A rede Brasil Saúde Amanhã é uma iniciativa para a prospecção estratégica do futuro da Saúde no Brasil. Do ponto de vista da inovação em serviços de saúde, qual a importância deste tipo de abordagem científica?

Esta iniciativa é particularmente interessante do ponto de vista da inovação dos serviços de saúde, campo ainda pouco estudado no Brasil. O adensamento do conhecimento sobre o tema nos permitirá desenvolver métodos para observar como as inovações estão sendo incorporadas no sistema de saúde e quais as tendências e impactos sobre as diretrizes do SUS. Temos advogado há algum tempo sobre a importância de uma abordagem integrada, que reconheça as dimensões sociais e econômicas da Saúde. Tal abordagem favorece a superação de uma análise apolítica quando se fala de inovação em saúde. Inovações não são neutras; a escolha de uma trajetória e sua adesão e difusão determinam uma série de movimentos na estrutura de prestação de serviços. Em um país grande e desigual como o nosso, com um sistema de saúde universal, importa muito saber se as tecnologias incorporadas se colocam à disposição de todos ou de grupos restritos, ou seja, se reproduzem as desigualdades ainda observadas no sistema ou se ajudam a superá-las.

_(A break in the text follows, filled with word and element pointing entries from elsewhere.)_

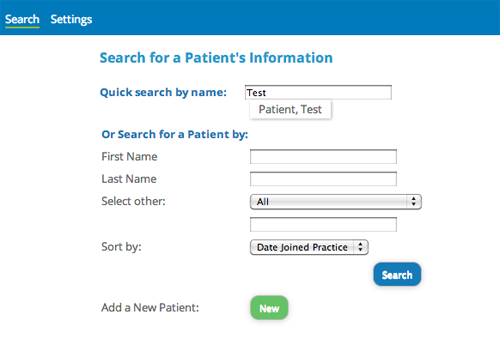Click the arrows on the Select other combo box
The height and width of the screenshot is (363, 500).
coord(414,202)
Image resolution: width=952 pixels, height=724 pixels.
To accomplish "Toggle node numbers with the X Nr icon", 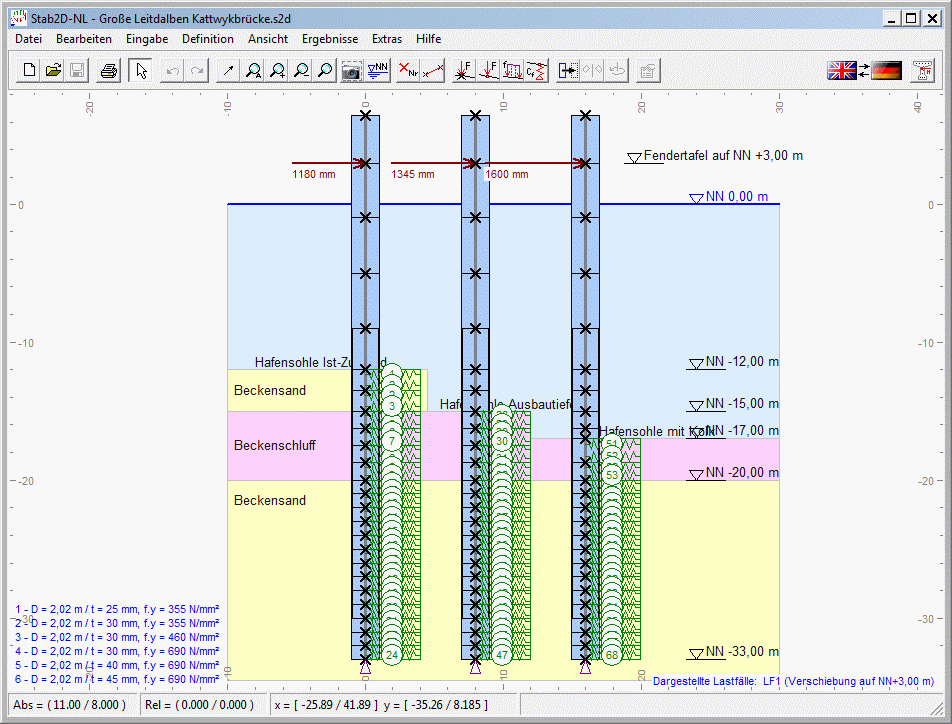I will pos(408,71).
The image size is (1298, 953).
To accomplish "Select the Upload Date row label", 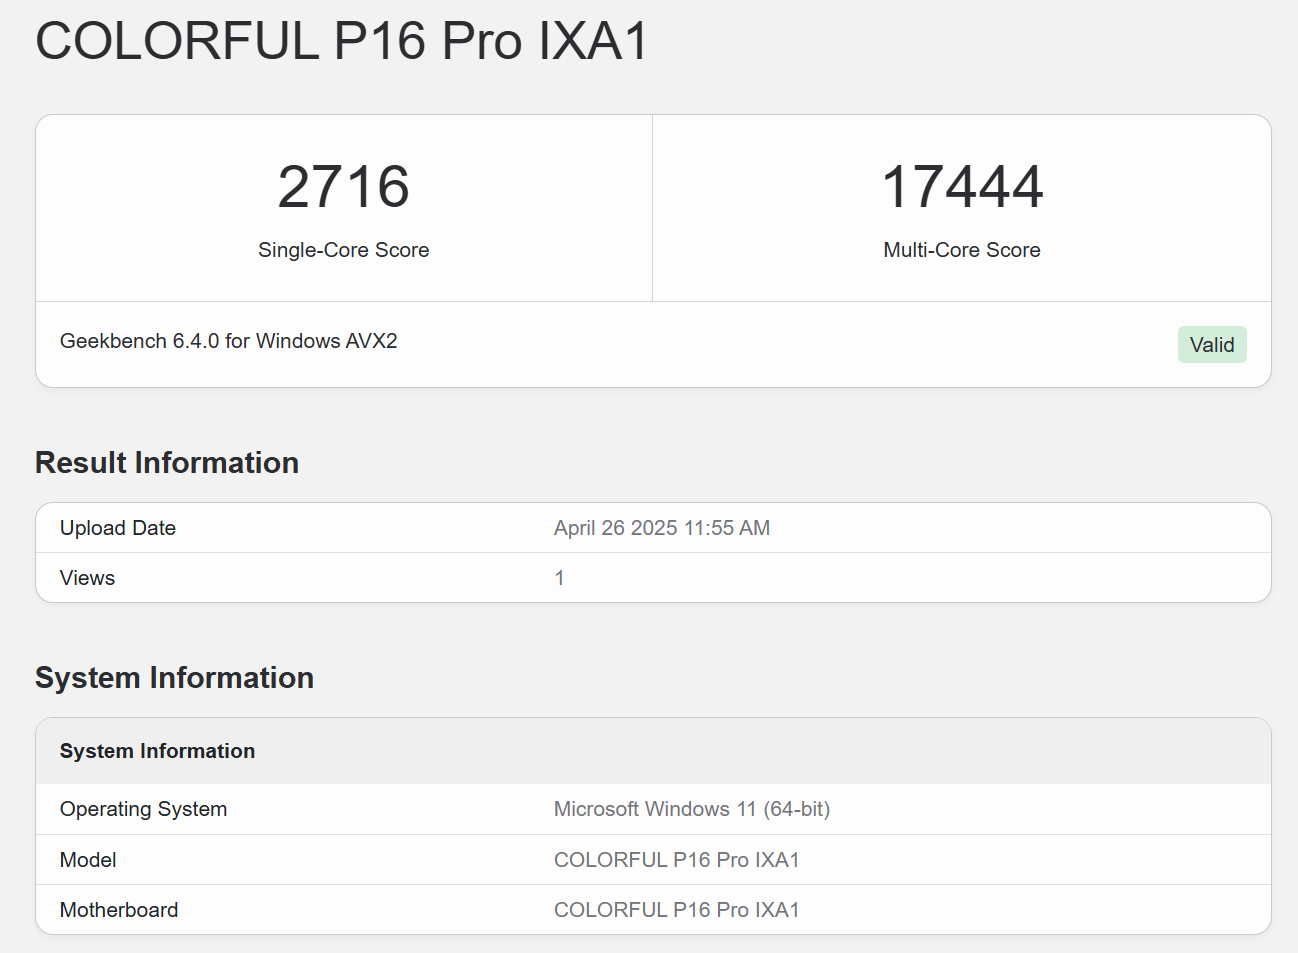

O estudo da dinâmica de inovação dos serviços de saúde gerou resultados preocupantes, ainda que não surpreendentes. Observamos o crescente movimento de polarização entre um conjunto mais dinâmico de hospitais (que ou incorporam tecnologias ou estabelecem escalas de produção mais sustentáveis economicamente) e os demais estabelecimentos de saúde. Esta concentração das especializações e tecnologias em pequeno número de estabelecimentos tem reduzido a disponibilidade de recursos físicos especializados para o SUS, como leitos e leitos de terapia intensiva. Assim, nosso estudo permitiu observar uma polarização, atualmente em curso, entre a área pública e a privada. Isto representa um importante desafio para a formulação de políticas sobre inovação e difusão de tecnologias nos serviços de saúde, porque os circuitos dos processos de decisão relacionados com a inovação encontram-se, possivelmente, relacionados a espaços e lógicas assistenciais não necessariamente voltados para o atendimento da saúde coletiva. É esta lógica que vem influenciando mudanças na base produtiva e a ampliação do acesso e do uso dos serviços de saúde.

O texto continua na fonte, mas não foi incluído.